美術館に出掛ける#1 オディロン・ルドン
- Megumi Karasawa
- 5月7日
- 読了時間: 5分
更新日:5月8日
パナソニック汐留美術館「オディロン・ルドンー光の夢、影の輝き」展
パナソニック汐留美術館で開催中の「オディロン・ルドンー光の夢、影の輝き」展に行ってきた
ルドンの作品を本格的に知ったのは銅版画を始めてからだった
中学の美術の授業でみた、大きな目玉のある作品『キュクロプス|The Cyclops』(1914年頃,クレラー・ミュラー美術館)が印象に残っている
中学生の頃、代表的な作品一点のみで作風を決めつけ
その空想的なイメージに馴染なかった
まだ黒の時代の作品は知らずにいた
大学を出て何年かして銅板画を習いに工房へ通った時期がある
約二年間、一通り技法を学んだ後で自分のペースで制作を続けた
版画工房の主は駒井哲郎氏に師事していた人で、工房にはルドンの画集やレプリカが飾ってあった
駒井哲郎氏はルドンに深く影響を受けた人である
銅板画のもつ独特の黒色と幻想的で物語性の強い世界をみたら
始めたばかりの銅板画のその魅力のほとんどすべてを与えられたような気がした
奇怪な登場人物、生命体が現れる作品
版画でしか顕せない光や影や気配に一目で吸い込まれた
実際に作品を観る機会を持てずに今に至っている
今回ようやく作品を観ることができた
実は二〇〇〇年代だけでも八つの展覧会が開催されていた
・二〇〇一年、群馬県立美術館、他『オディロン・ルドンー夢の神秘と世界へー』

◆ **課題のねらい**
オディロン・ルドン展を訪れた記事の続きを、最後の一文の後から書きなさい。

説明された対象を特定するための項目:
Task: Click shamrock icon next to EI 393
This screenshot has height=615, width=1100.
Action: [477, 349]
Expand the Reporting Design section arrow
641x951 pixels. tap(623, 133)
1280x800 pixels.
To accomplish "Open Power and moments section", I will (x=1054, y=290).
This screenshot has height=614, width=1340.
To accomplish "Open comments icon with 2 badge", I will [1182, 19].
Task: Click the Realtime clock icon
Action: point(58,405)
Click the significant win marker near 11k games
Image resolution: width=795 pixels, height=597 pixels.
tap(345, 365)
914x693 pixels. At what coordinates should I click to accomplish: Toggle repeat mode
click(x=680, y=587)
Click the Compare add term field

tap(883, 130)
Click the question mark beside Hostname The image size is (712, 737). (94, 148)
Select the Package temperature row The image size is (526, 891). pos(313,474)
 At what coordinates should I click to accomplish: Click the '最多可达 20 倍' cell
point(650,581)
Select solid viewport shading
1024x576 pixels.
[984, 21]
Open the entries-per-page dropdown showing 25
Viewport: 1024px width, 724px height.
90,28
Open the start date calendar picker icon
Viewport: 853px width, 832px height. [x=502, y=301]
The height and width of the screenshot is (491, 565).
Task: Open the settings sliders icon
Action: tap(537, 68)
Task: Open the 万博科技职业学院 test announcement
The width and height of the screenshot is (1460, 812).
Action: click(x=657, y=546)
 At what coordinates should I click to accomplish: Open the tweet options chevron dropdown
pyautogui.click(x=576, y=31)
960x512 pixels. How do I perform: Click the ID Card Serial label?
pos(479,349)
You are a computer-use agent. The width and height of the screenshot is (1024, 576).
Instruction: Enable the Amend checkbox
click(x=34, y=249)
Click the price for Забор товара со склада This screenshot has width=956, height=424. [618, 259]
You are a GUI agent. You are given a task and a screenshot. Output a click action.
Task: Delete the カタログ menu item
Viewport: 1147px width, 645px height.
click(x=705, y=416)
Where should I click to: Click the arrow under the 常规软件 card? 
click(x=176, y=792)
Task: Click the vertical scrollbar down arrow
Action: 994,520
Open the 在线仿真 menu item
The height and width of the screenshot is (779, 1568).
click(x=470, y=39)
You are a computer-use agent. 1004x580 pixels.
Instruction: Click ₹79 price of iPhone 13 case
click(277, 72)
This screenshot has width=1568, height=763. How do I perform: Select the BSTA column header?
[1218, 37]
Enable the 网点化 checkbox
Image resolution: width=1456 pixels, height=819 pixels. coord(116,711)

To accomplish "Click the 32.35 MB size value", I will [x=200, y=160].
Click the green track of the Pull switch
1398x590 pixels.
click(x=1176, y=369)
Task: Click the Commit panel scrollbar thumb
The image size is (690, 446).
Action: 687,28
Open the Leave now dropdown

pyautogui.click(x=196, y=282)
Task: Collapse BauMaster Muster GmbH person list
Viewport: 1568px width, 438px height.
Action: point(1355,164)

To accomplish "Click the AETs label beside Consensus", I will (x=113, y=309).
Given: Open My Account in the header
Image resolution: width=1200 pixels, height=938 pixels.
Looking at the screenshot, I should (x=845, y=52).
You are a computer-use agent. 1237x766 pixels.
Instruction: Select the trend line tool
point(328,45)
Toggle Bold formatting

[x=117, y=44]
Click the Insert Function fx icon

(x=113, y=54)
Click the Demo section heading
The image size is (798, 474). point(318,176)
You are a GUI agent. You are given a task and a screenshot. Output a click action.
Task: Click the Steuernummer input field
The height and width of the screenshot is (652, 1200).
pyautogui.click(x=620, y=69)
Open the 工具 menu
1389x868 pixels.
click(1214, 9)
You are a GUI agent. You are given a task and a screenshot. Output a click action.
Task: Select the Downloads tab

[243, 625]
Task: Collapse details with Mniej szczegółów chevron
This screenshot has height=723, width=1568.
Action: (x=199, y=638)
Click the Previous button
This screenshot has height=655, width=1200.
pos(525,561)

◆ **結果**
・二〇〇二年、島根県立美術館、他『ルドン展ー絶対の探求ー』
・二〇〇四年、茨木県立近代美術館『世紀末が見た夢ールドンとその周辺ー』
・二〇一一年、浜松市美術館、他『岐阜県美術館所蔵 ルドンとその周辺ー夢見る世紀末』
・二〇一三年、損保ジャパン東郷青児美術館、他『オディロン・ルドンー夢の起源ー』
・二〇一八年、ポーラ美術館『ルドン 開かれた夢ー幻想の世紀末から現代へ』
・二〇一八年、三菱一号館美術館『ルドンー秘密の花園』
・二〇二〇年、三菱一号館美術館、他『1894Visions ルドン、ロートレック展』
タイミング
今、観ることができたから?こんなに感銘を受けたとおもう
感動を伝えたくて友人にも勧め、再度観に行ったのだった
オディロン・ルドン(Odilon Redon、1840 - 1916)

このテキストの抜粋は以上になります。